I'm unclear on what the problem is. You have an ex that you're working on getting back together with and you keep thinking about either her or "any woman" pegging you.

In all honesty, if any woman would do, why work it out with your ex when you say that isn't going well?
 
Are you confusing submission with getting fucked in the ass? Or is there an element of wanting to be "forced" to take it, suck it.

Separate the two issues. Get back together with your ex because you dig her, not because she's the only woman who ever put on a strap on and fucked you.

Don't think with your cock. Or your asshole or whatever. I've had lust cloud my good judgement.

Good luck.
 
Are you repressing some deeper thoughts such as wanting to explore submission with another man and take a real cock in your ass? Most women aren't dominant by nature, just as most men aren't submissive by nature. Sure there are things that are intriguing going against what nature intended. That's why we have the term "fantasy".
 
Are you repressing some deeper thoughts such as wanting to explore submission with another man and take a real cock in your ass? Most women aren't dominant by nature, just as most men aren't submissive by nature. Sure there are things that are intriguing going against what nature intended. That's why we have the term "fantasy".

How do you know this?
 
Is your lust worth not fixing your relationship?
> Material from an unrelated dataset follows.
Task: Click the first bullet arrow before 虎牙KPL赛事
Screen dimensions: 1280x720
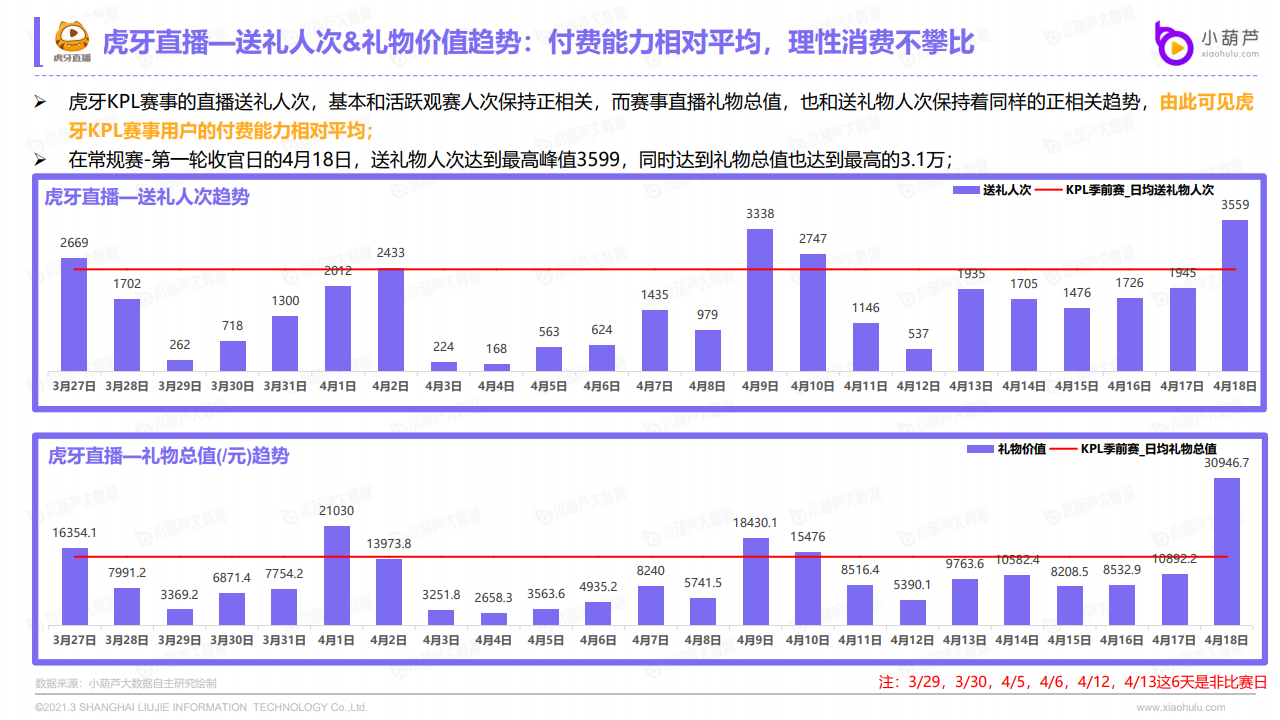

I'm not judging, but seriously asking.

Either don't let your desires overcome your loving her enough to try working things out, or come to terms with your relationship being over, bury it as best you can, and move on. Running out and doing something on impulse without first setting things straight isn't going to help you, but neither is putting bandages on something that bled out long ago.

You need to decide friend. Then you can worry about finding someone else to scratch your particular itch.
 
I don't quite know what you mean by "the problem is.....".
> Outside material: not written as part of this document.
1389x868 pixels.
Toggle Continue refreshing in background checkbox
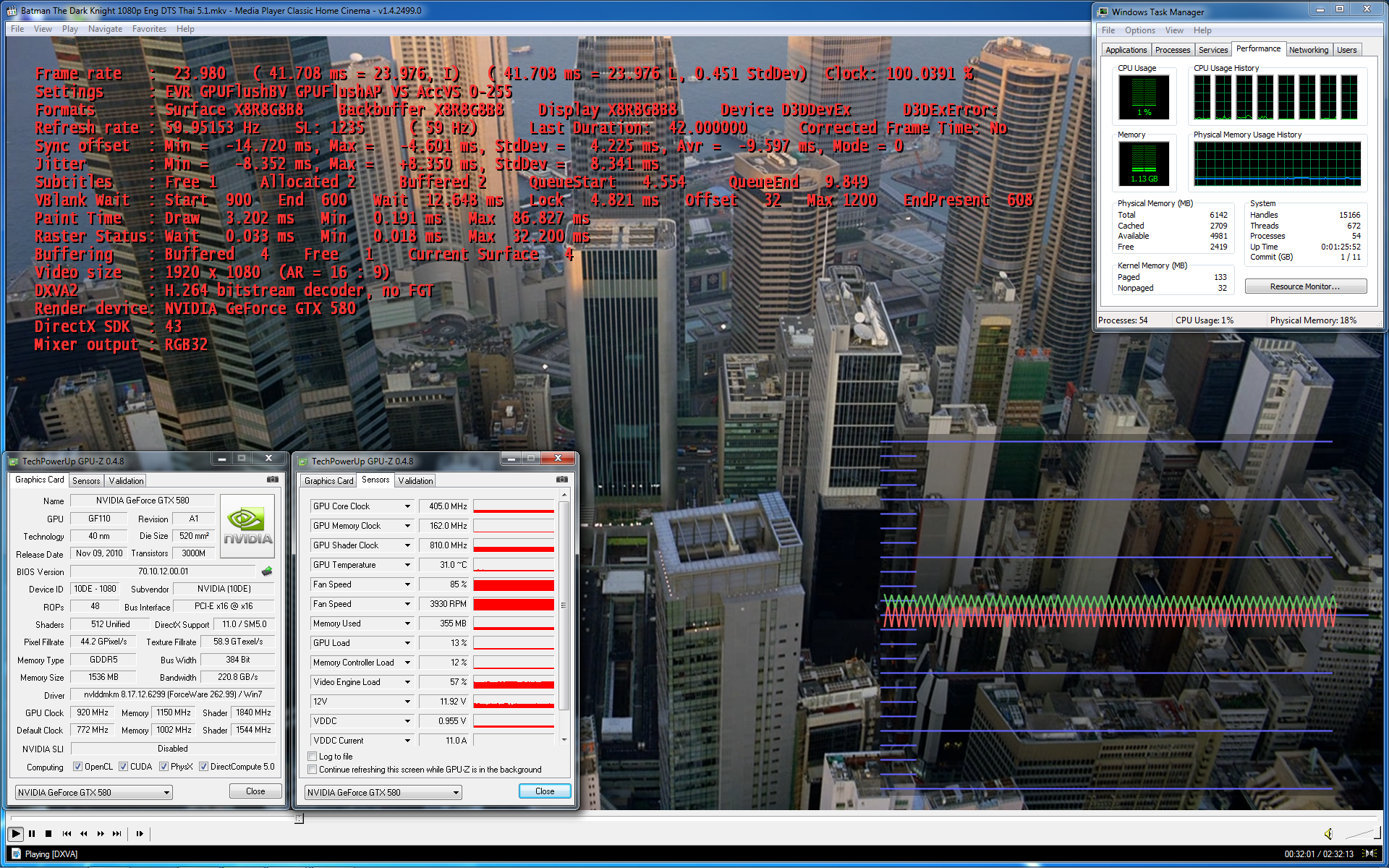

In terms of roles and sexual preferences, it sounds like you know what you want. That is more than a lot of people can say and there is nothing you can do change those urges even if you wanted to. Take that clarity and build on it.

As others have said, seek productive closure one way or another with your ex. If that relationship can endure then that is great. Use this opportunity to communicate and be honest.

If not, you are back on the market with a clear understanding of what you want. Maybe it will be a challenge to find a woman who wants to dominate you. Or maybe it won't. Either way denial is pointless.
 
My guess is the OP isn't coming back. Maybe a wank post?

I hope he does, I always like to hear how things work out.
 
Wanking is good.;)

Super good!

I think it's the nature of the beast that we reply with all these thoughtful suggestions and the OP never comes back. Happens a lot.

There needs to be a wank button. "I'm posting this just to get off! :cool: Don't bother putting time in to a reply!!"